▸ Short task: Count the lines in the listing below that contain the string "arrow", and reply with that number alone.

────────

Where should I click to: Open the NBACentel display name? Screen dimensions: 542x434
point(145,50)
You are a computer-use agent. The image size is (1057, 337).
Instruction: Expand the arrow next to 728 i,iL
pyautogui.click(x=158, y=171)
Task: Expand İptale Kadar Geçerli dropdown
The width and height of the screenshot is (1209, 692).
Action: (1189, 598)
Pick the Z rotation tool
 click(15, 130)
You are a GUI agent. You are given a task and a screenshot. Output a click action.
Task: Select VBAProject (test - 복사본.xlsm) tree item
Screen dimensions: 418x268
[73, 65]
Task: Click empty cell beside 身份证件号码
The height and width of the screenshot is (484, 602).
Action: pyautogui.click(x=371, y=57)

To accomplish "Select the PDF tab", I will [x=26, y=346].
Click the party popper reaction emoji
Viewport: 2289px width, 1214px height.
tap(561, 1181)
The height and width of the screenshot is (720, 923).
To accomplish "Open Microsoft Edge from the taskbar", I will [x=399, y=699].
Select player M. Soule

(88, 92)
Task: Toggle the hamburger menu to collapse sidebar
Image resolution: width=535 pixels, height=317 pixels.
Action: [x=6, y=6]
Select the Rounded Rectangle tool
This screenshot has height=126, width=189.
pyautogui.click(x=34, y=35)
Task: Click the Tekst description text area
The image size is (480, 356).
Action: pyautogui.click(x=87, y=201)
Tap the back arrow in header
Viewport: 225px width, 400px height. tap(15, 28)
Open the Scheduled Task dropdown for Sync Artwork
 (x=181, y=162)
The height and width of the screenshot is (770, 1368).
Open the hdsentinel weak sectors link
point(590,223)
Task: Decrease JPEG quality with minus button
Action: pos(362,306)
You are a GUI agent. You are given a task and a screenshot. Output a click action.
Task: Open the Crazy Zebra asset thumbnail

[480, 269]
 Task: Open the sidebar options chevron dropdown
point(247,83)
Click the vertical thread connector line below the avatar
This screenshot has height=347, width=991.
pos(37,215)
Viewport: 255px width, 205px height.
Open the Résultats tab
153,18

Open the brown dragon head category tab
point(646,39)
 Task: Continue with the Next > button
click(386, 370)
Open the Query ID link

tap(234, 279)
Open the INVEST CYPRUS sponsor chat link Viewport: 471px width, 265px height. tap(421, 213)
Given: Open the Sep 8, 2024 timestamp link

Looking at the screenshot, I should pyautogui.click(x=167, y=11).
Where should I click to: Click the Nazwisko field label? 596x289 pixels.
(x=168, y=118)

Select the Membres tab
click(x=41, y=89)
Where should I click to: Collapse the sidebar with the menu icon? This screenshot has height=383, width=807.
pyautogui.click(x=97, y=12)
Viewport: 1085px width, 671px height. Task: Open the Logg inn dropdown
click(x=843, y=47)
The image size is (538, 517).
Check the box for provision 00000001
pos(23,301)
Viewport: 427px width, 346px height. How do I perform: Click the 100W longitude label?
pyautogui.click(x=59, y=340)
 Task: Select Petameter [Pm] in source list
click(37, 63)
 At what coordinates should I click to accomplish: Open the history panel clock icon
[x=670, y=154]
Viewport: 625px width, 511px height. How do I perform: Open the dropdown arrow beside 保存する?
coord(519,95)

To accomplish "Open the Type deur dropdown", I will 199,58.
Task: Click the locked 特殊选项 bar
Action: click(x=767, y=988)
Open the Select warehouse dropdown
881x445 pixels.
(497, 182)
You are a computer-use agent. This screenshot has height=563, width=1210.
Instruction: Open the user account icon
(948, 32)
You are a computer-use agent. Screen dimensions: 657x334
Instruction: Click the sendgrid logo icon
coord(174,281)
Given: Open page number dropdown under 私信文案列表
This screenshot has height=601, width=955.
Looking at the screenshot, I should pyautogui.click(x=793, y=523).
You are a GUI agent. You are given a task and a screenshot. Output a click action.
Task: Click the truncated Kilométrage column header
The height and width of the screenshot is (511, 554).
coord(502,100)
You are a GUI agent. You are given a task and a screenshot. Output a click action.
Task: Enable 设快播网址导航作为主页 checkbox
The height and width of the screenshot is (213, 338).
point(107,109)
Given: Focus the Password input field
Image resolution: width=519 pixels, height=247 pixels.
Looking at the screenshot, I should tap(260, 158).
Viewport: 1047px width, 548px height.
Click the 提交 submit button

────────

▸ Output of the task: 3